In a preferred embodiment, the optical conversion unit of the present invention may comprise two interferometric optical intensity modulators. Each modulator has outputs exhibiting operative characteristics based on a linear electro-optic phase retardation varying in periodic fashion as a function of an applied electric field. The electric field is derived from the analog input voltage that it is desired to convert to digital form. Likewise, in a preferred embodiment, the detecting, digitizing, and processing means may comprise photo detectors connected serially to the outputs of the optical intensity modulators. Each photodiode is capable of detecting and transferring the transmitted power output of the optical modulators. The photo detectors transmit the analog modulator outputs to electronic analog-to-digital converters (ADCs). At this stage, the ADCs convert the analog value to digital form. In this embodiment further processing would comprise means for comparing the digital power levels from the ADCs and for selecting the most sensitive value for conversion to voltage as the least significant bit LSB. Conversion tables stored in electronic read only memories (ROMs) are used for this step.

The most significant bits representation MSB may be determined by an electronic analog-to-digital converter fed directly from the input voltage V(t).

Interleaving logic accepts the LSB and MSB values, compares the two and incremently increases the LSB until a representation of the input analog signal is deemed most accurate obtained.

BRIEF DESCRIPTION OF THE DRAWINGS

FIG. 1 is a block diagram of one embodiment of the optic analog-to-digital converter of the present invention.

FIG. 2 is a block diagram of an optical conversion unit for the present invention.

FIG. 3 is a graphical representation of the dependence of optical output power on applied voltage for two modulators in one embodiment of the present invention as illustrated in FIG. 2 and as calculated from Equation 1.

FIGS. 4a and 4b are graphical representations of modulator output-power to voltage relationship for each modulator of the embodiments of FIGS. 2 and 3.

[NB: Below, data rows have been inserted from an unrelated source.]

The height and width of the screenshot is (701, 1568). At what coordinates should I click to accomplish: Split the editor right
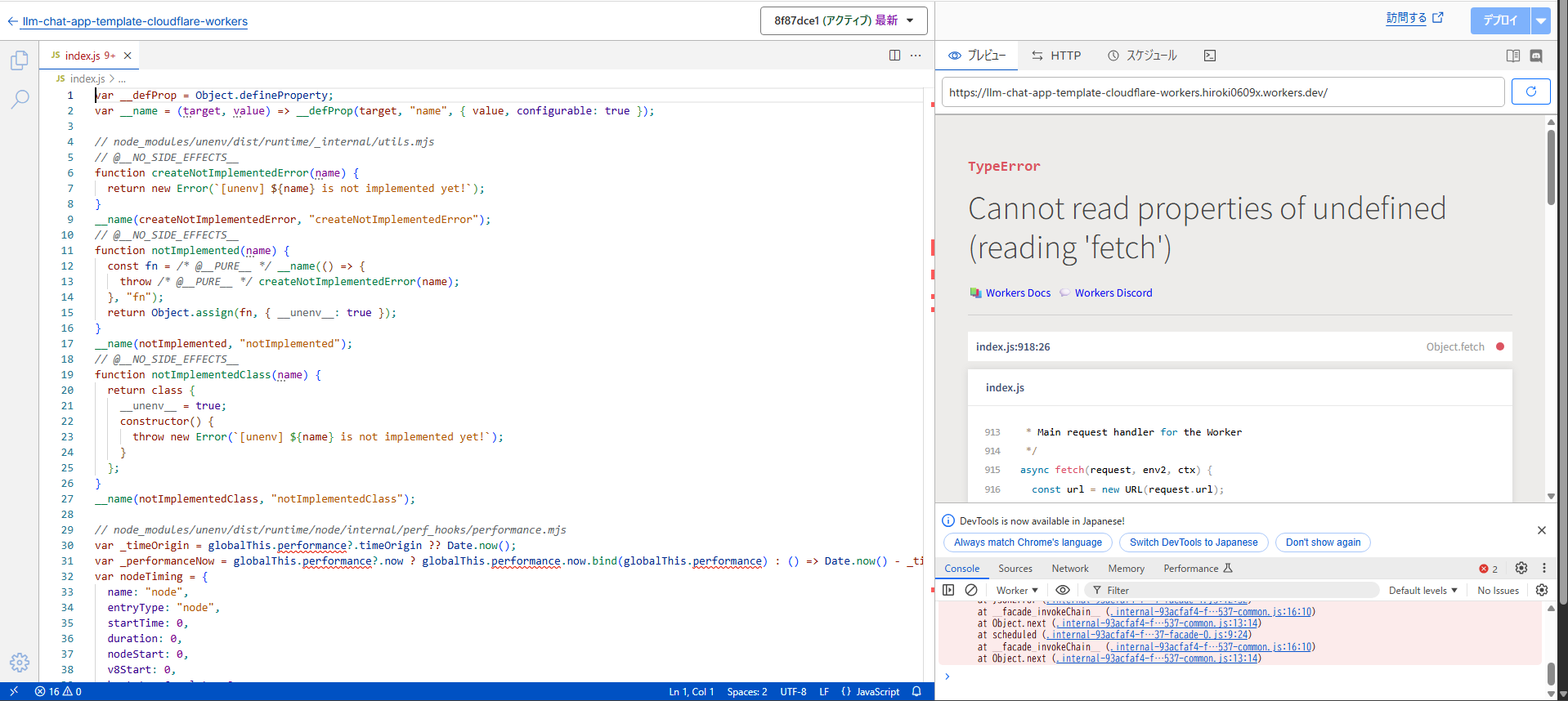[894, 56]
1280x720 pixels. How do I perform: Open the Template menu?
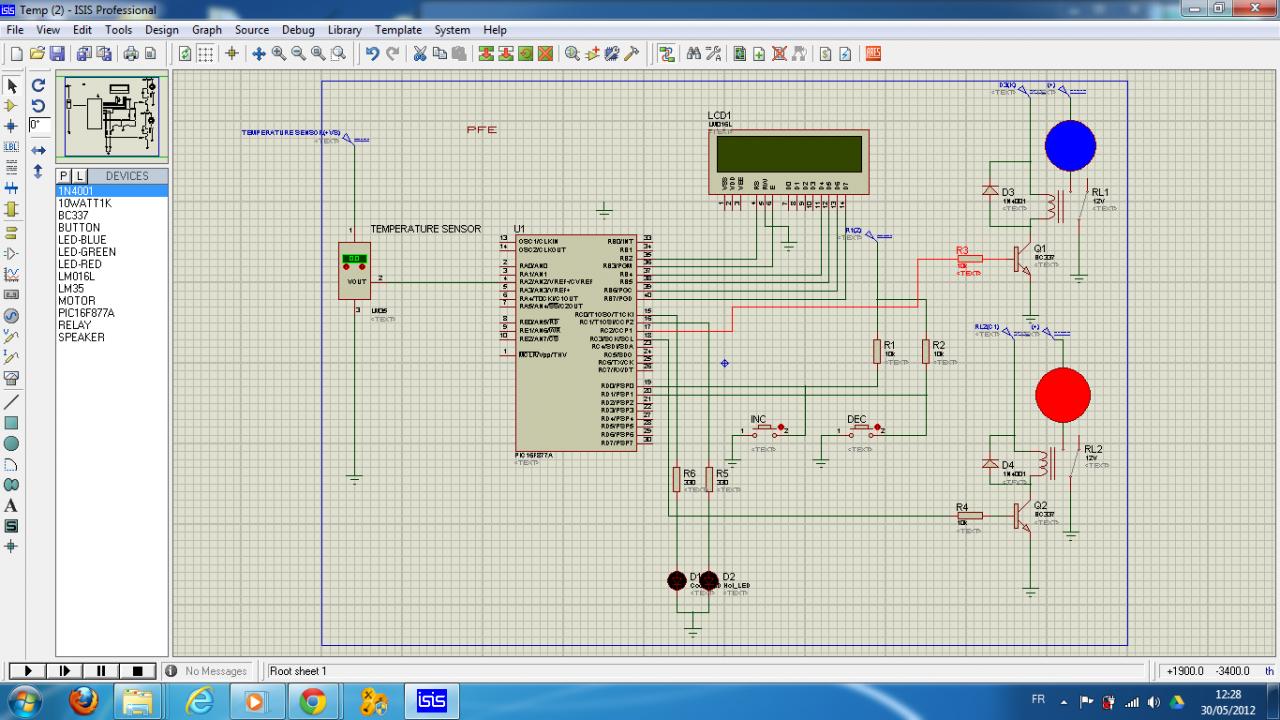[398, 30]
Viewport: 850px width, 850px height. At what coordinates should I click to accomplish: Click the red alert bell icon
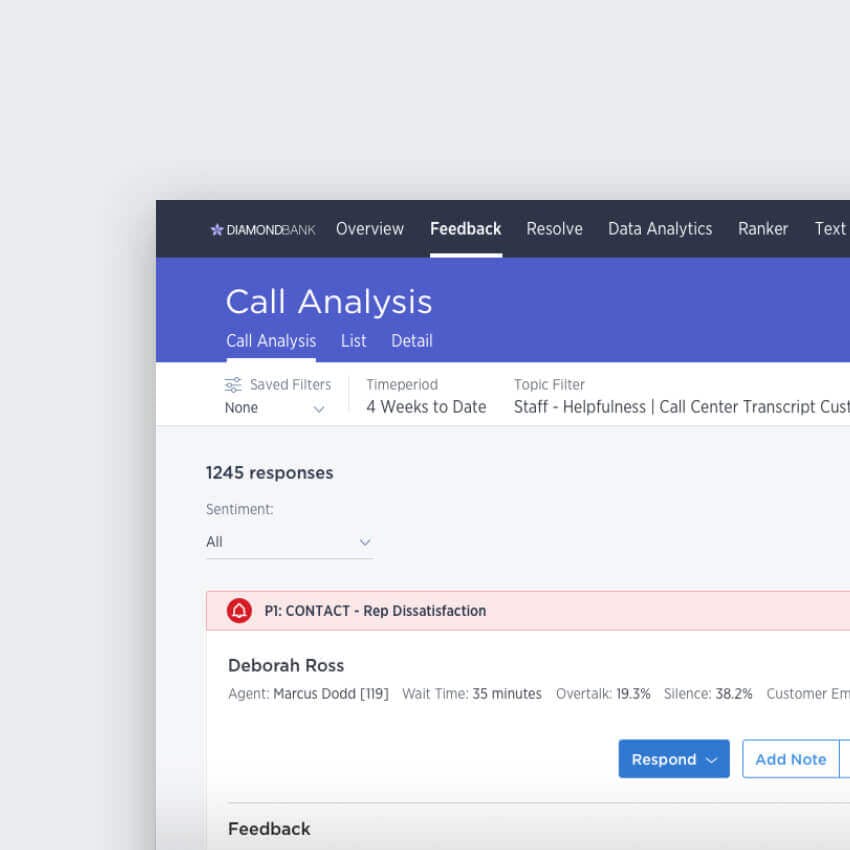click(239, 611)
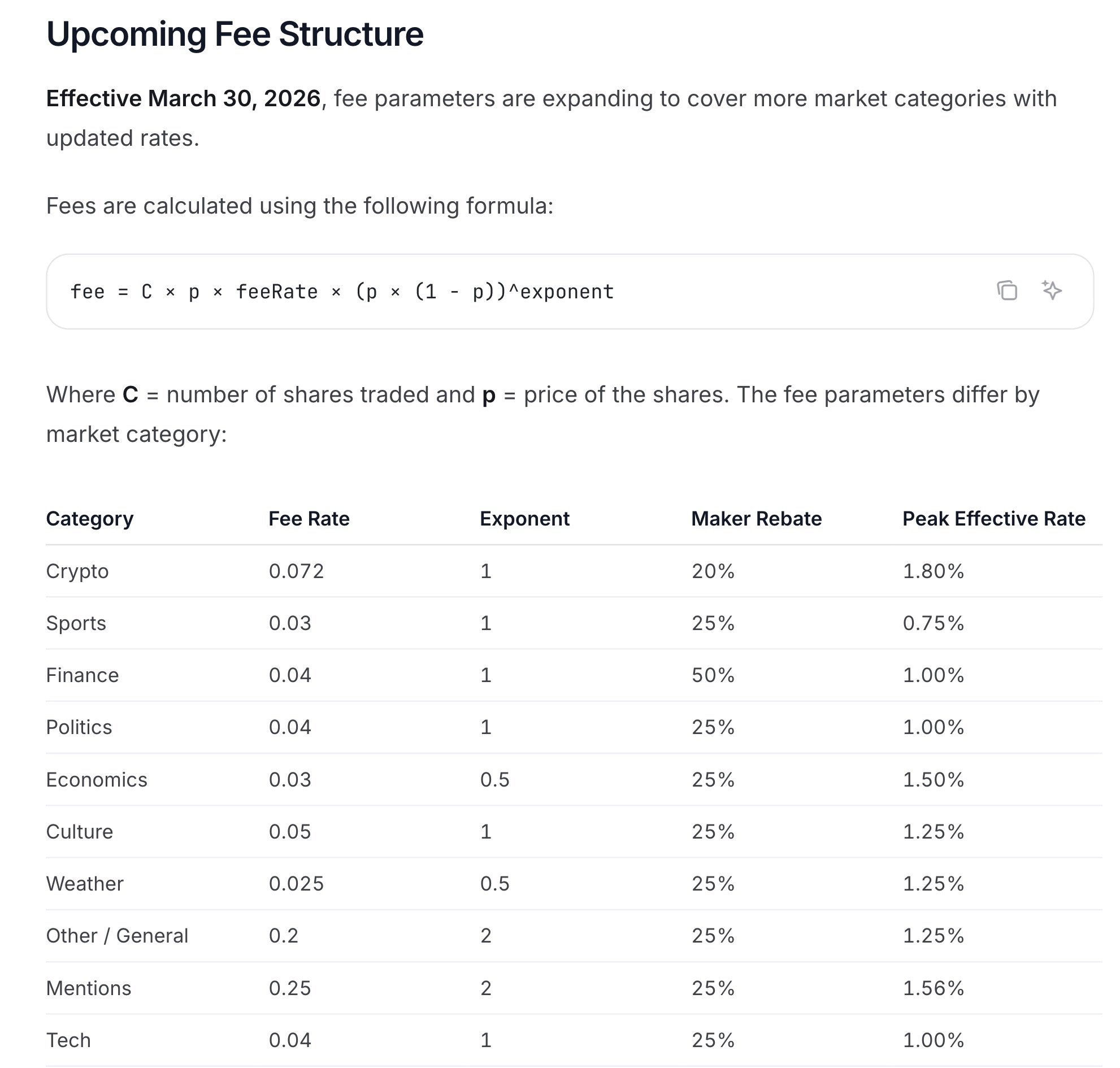Click the Other / General row label
Screen dimensions: 1120x1068
click(118, 936)
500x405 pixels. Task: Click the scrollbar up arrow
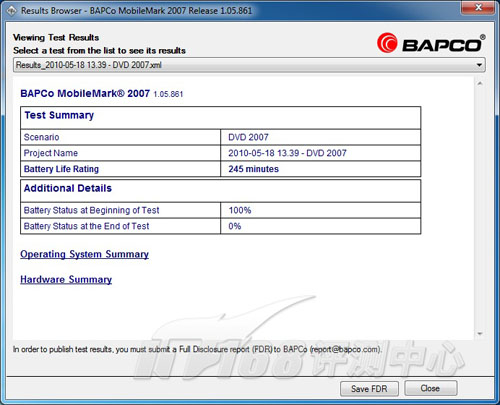point(480,84)

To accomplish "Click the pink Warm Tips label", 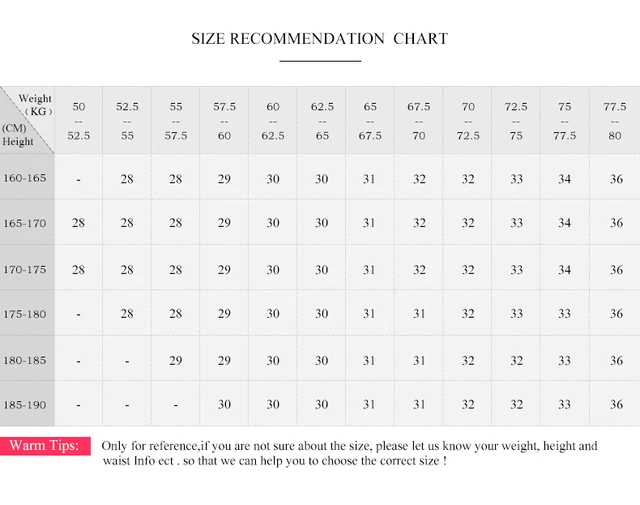I will [x=45, y=446].
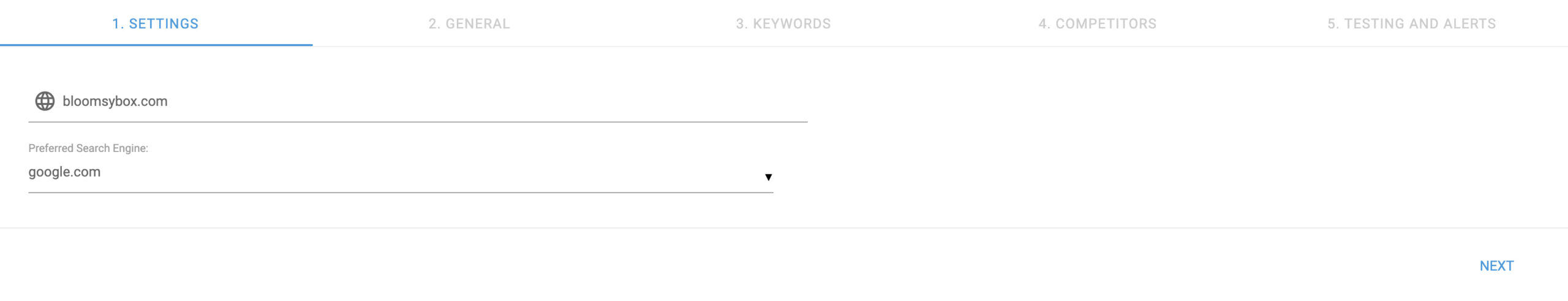Expand the search engine dropdown arrow
Screen dimensions: 1568x301
click(x=768, y=177)
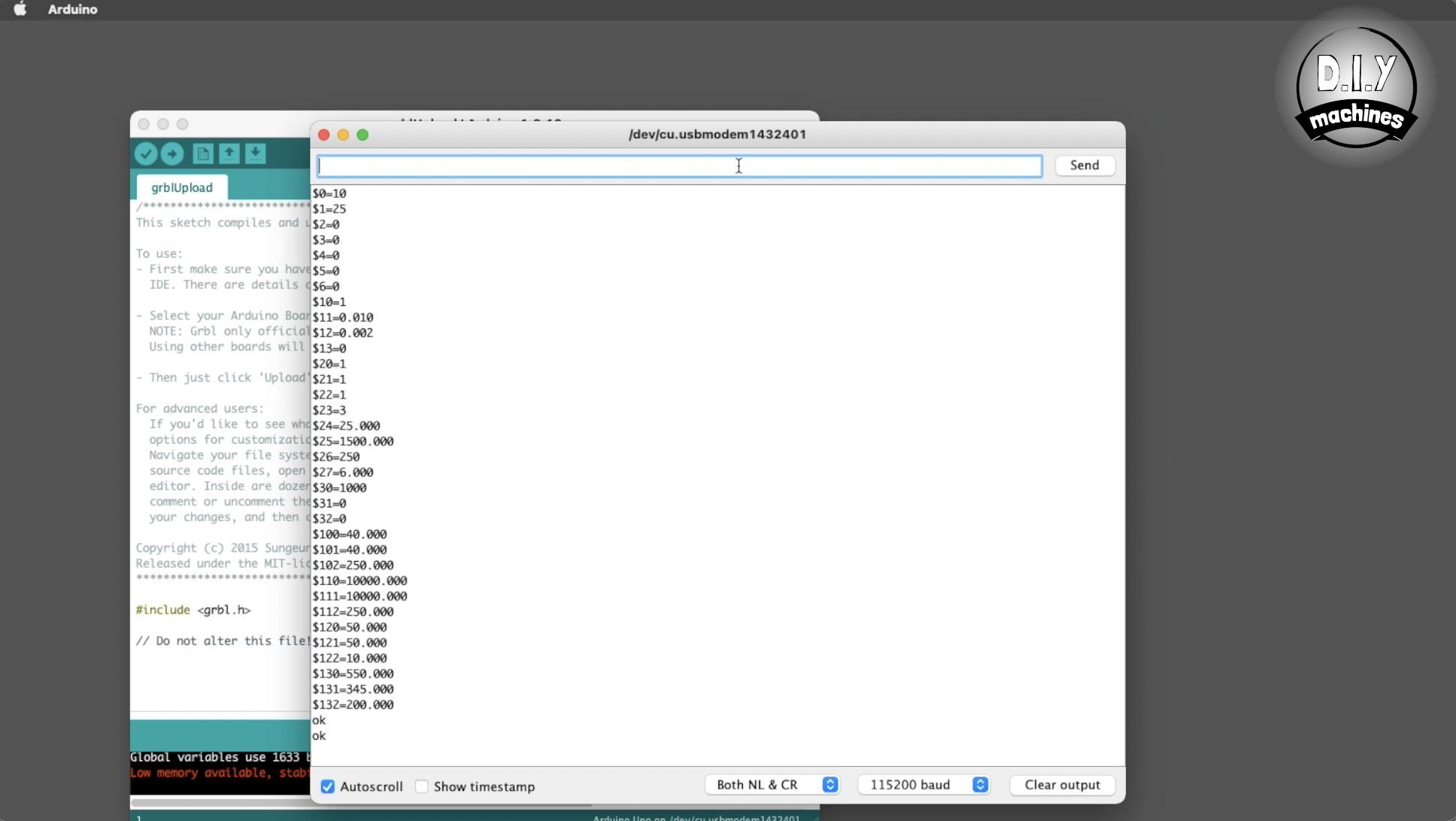Screen dimensions: 1456x821
Task: Click the Clear output button
Action: (1062, 784)
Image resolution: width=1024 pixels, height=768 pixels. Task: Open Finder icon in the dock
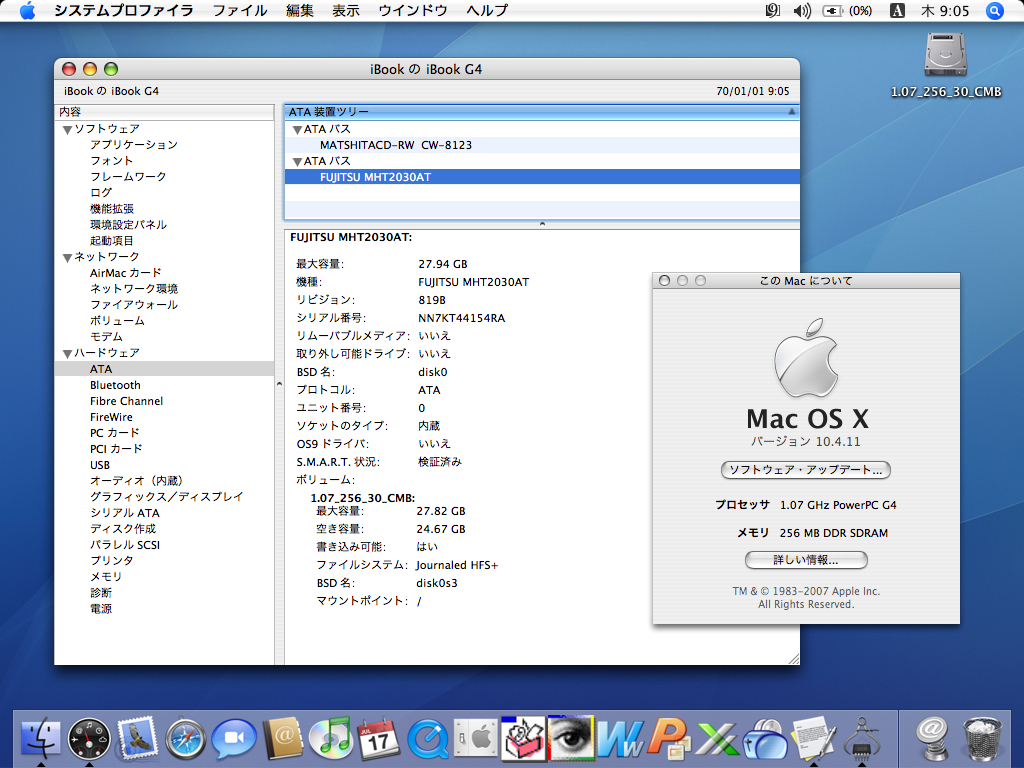40,740
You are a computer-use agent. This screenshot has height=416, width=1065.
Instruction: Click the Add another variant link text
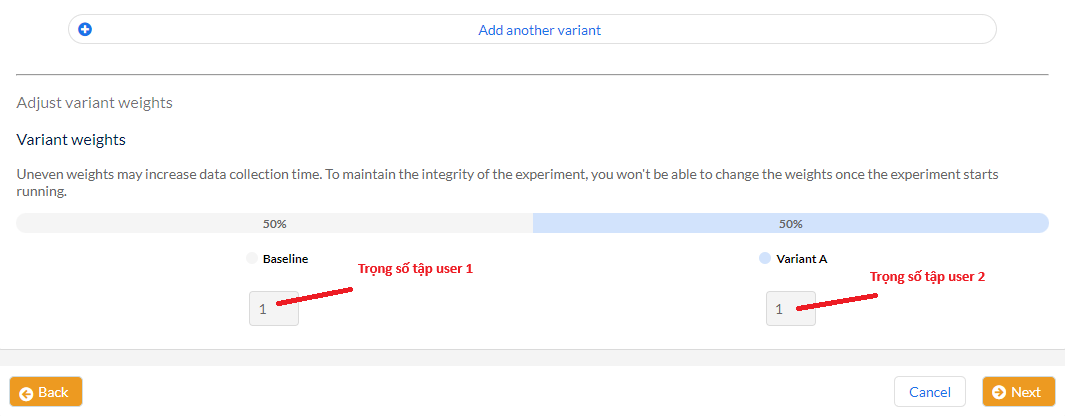click(539, 30)
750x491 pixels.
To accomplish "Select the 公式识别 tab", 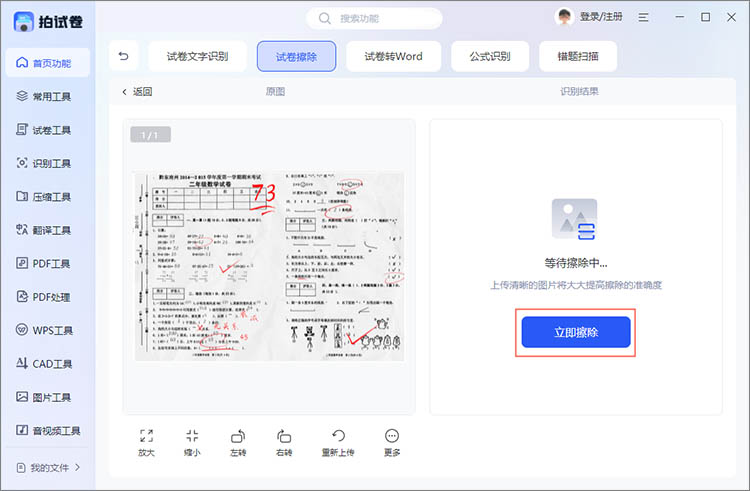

DESCRIPTION OF THE PREFERRED EMBODIMENT

Referring now to the drawings, wherein like reference numerals designate identical or corresponding parts throughout the several views, and more particularly to FIG. 1, thereof, the extended precision in Video Bandwidth analog-to-digital converter using optical techniques includes an optical conversion unit 10 wherein an input analog time varying signal V(t) is optically sampled. The transmitted power outputs 12 and 14 of the optical conversion unit are detected by photodetectors 58, 62 and then digitized and processed by the digitizing and processing means 16 to obtain the desired least significant bit LSB representation shown on line 18. A second digitizing means 20 is provided to form the most significant bit MSB representation of the input analog time varying signal V(t) on line 22. The least significant bit LSB in the binary code is defined as the bit which changes in value the most rapidly as V(t) changes; the most significant bit (MSB) changes least rapidly with variations in V(t). An interleaving logic means 24 is provided to interleave the LSB value on line 18 and the MSB value on line 22 to form a final binary representation of the input analog signal V(t).

While the optical conversion unit 10 may take a variety of forms, it may conveniently take the form shown in FIG. 2 of two interferometric electro-optic modulators 26 and 28 fabricated on a single crystal substrate 30 of a Pockels (linear) electro-optic material. Such as lithium tantalate or lithium niobate for example. A time-varying signal voltage V(t), the analog quantity to be converted to digital form, is applied in parallel to the signal electrodes 32, 34, 36, and 38 on each modulator. A train of short optical pulses 40 is used to sample the transmission of both modulators simultaneously with, for example, a mode locked-laser.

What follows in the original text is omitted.